┌──

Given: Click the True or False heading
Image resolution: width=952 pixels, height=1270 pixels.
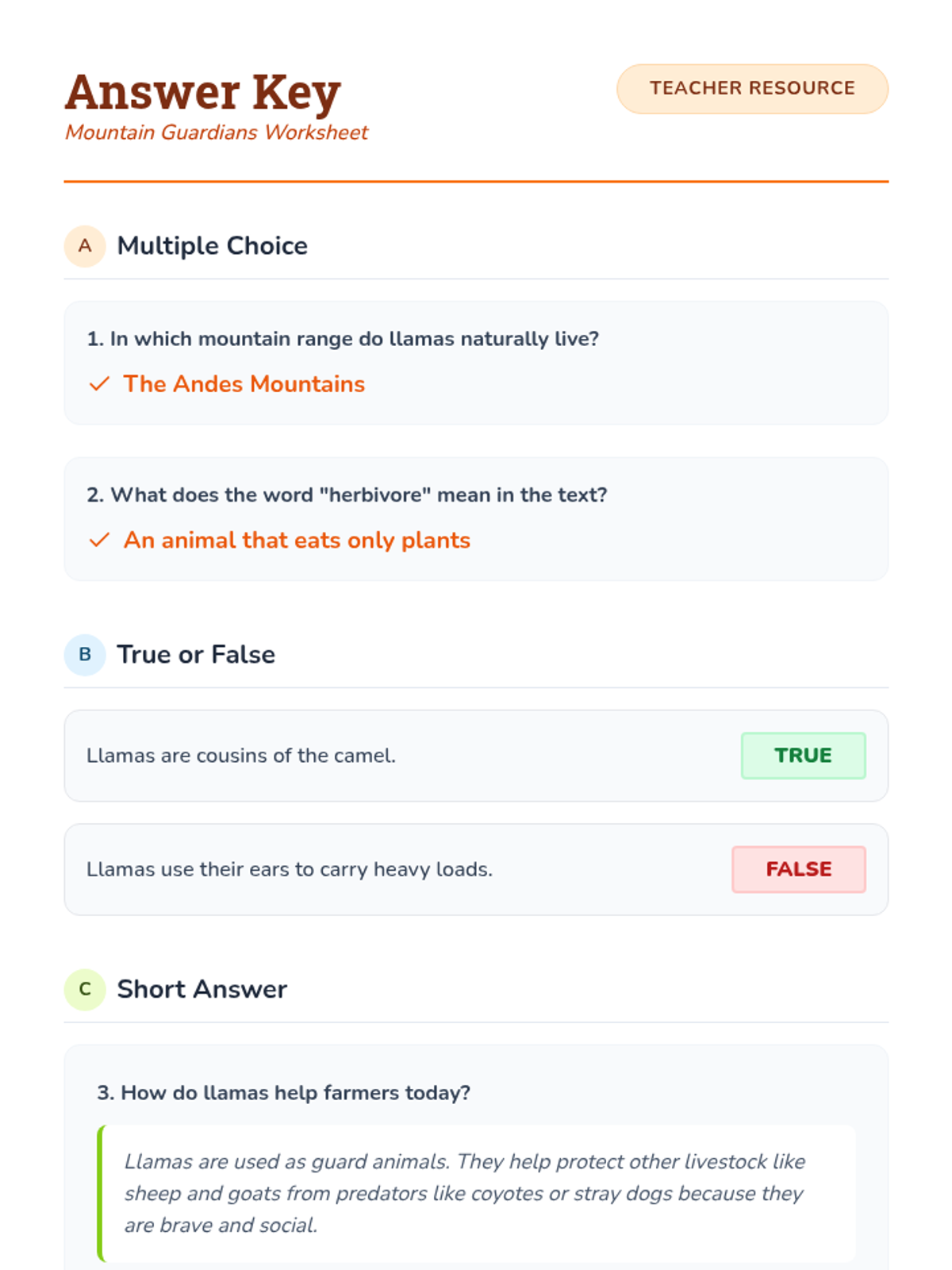Looking at the screenshot, I should pyautogui.click(x=196, y=655).
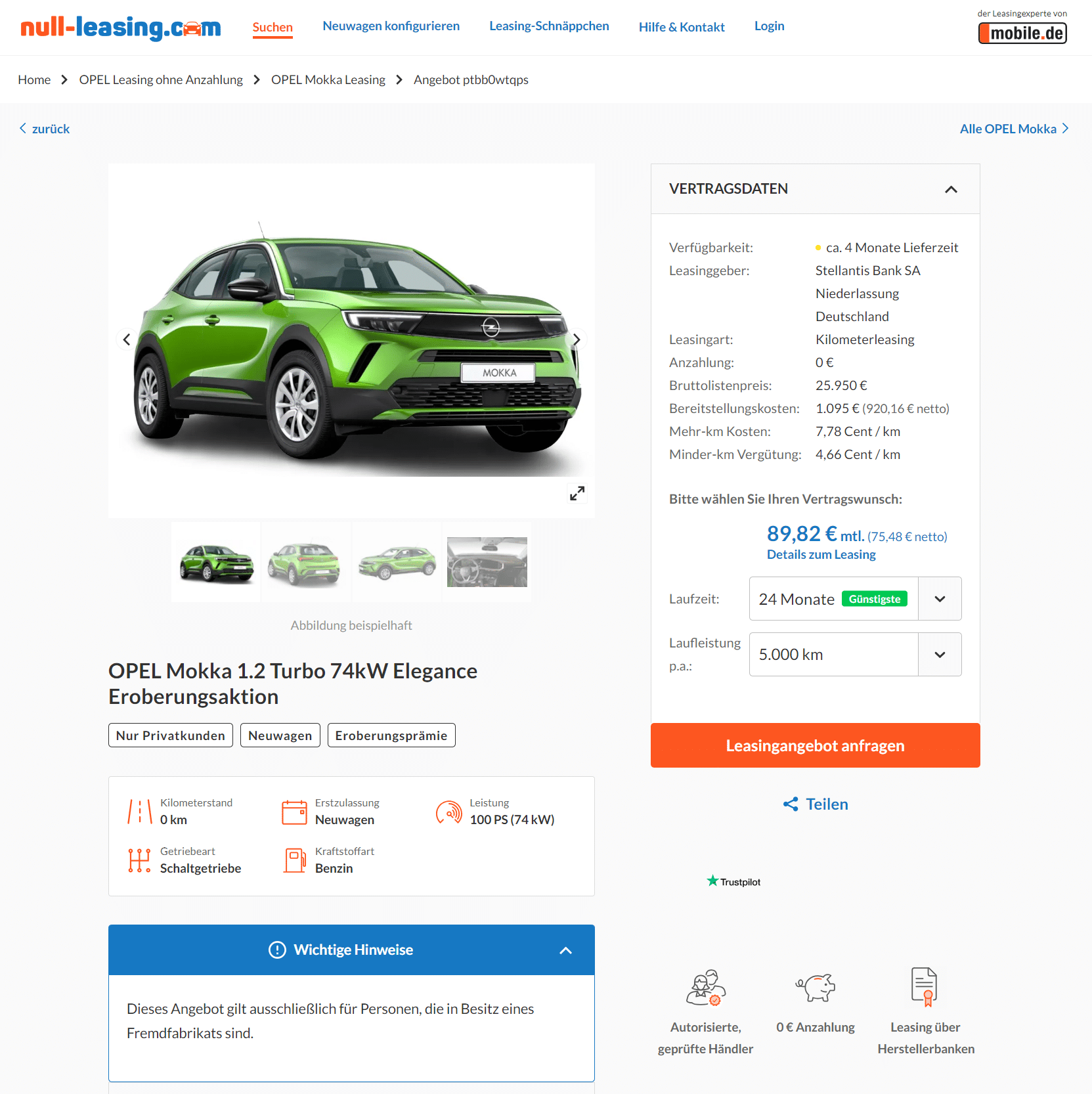Select the rear view car thumbnail
Image resolution: width=1092 pixels, height=1094 pixels.
[305, 562]
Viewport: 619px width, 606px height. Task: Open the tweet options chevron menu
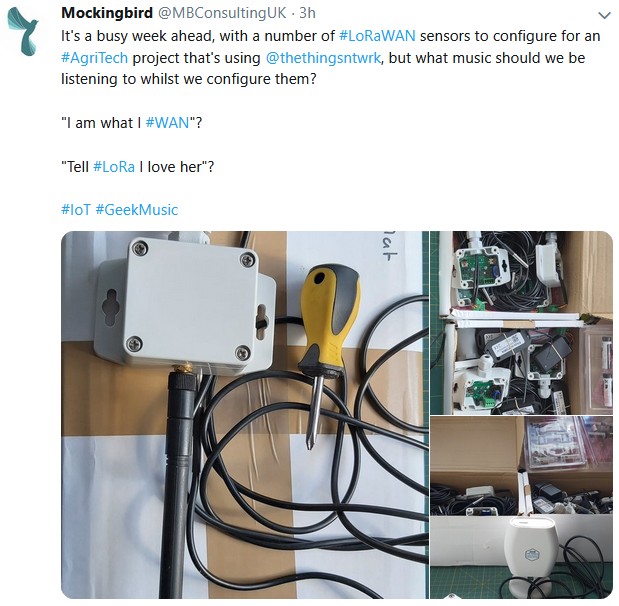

└──

▸ **TO DO**
A verbatim copy of the listing is required, with all pictures left out.

▸ **ANSWER SECTION**
Given: Click the True or False heading
Image resolution: width=952 pixels, height=1270 pixels.
Looking at the screenshot, I should pyautogui.click(x=196, y=655).
Select the rear view car thumbnail
Image resolution: width=1092 pixels, height=1094 pixels.
[305, 562]
Viewport: 619px width, 606px height. Task: Open the tweet options chevron menu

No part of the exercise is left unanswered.